Les histoires d’amour finissent mal en général, disaient les Rita Mitsoukou. Celle entre William Gallas et Arsenal semble bel et bien se diriger vers la fin. L’entraîneur des Gunners, Arsène Wenger, lui a retiré en novembre le brassard de capitaine pour avoir fustigé ses coéquipiers dans la presse anglaise. N’étant plus en odeur de sainteté dans le vestiaire de l’Emirates stadium, Gallas se voit résolu à partir.
5 millions d’euros, c’est le prix qu’a fixé Arsenal pour libérer son défenseur. Une somme dérisoire pour le défenseur titulaire des Bleus. Le PSG, qui s’était déjà positionné sur son cas en août, est revenu à la charge mais s’est heurté aux exigences financières du défenseur tricolore. De plus, Paul Le Guen qui croit énormément en son jeune pousse Mamadou Sakho, hésite à encourager ses dirigeants à faire le maximum pour enrôler Gallas par peur de couper l’élan de progression du plus jeune capitaine de l’histoire du PSG.
L’autre cador de la Ligue 1 à s’être déclaré intéressé par les services de William n’est autre que son ancien club, Marseille. A la recherche d’un véritable patron pour sa défense, Eric Gerets a fait de l’ex-Blues son choix numéro 1. Pas sûr néanmoins que le club phocéen soit en mesure de s’aligner sur le salaire demandé par Gallas, à l’instar de son homologue parisien.

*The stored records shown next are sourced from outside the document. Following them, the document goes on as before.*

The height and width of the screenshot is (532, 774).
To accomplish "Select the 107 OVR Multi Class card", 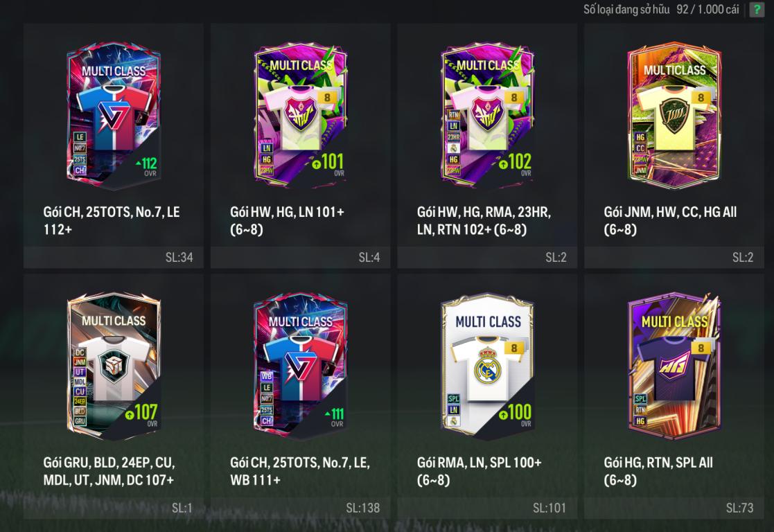I will pyautogui.click(x=114, y=366).
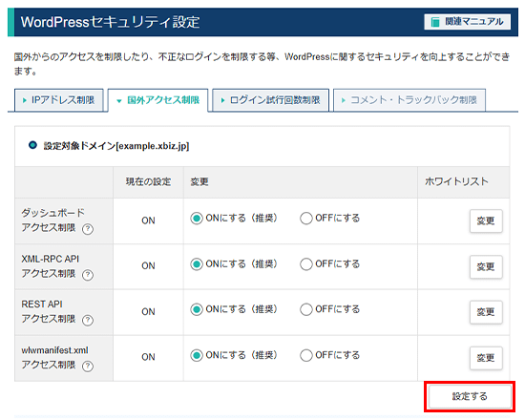
Task: Open the コメント・トラックバック制限 tab
Action: coord(410,100)
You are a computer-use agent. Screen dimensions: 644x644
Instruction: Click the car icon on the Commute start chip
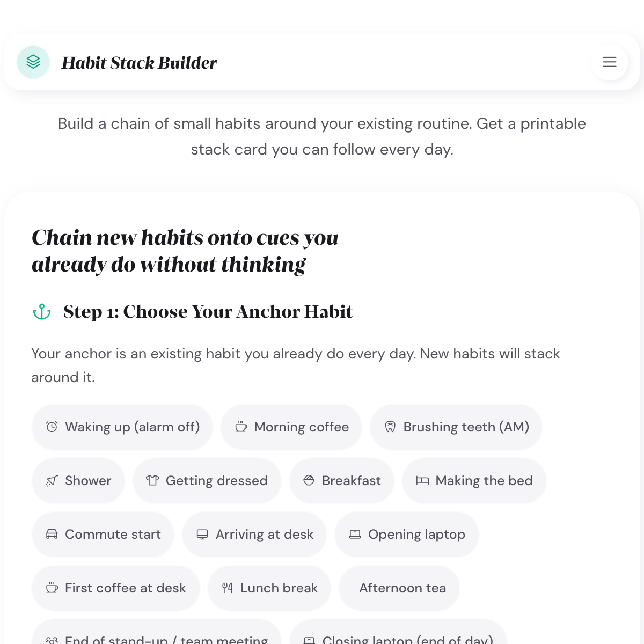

Reste la piste italienne. Le Milan AC aurait déjà envoyé une offre de 6 millions d’euros à son homologue anglais. Carlo Ancelotti est aussi prêt à renvoyer Philippe Senderos à Arsenal (Le Suisse a été prêté en début de saison par Arsenal au Milan mais n’a toujours pas disputé aucune rencontre). Contraint de se passer des services d’Alessandro Nesta jusqu’à la fin de la saison pour des problèmes récurrents au dos, le club rossenero voit en Gallas le parfait pendant de Maldini dans l’axe de la défense. Un secteur qui concède beaucoup trop de buts depuis le début de la saison au goût d’Ancelotti.
Encore une fois, le manque de pouvoir financier handicape nos clubs qui, même s’ils arrivent à s’aligner sur le prix du transfert, ne peuvent en revanche garantir un salaire équivalent à ceux proposés en Italie, en Espagne ou en Angleterre.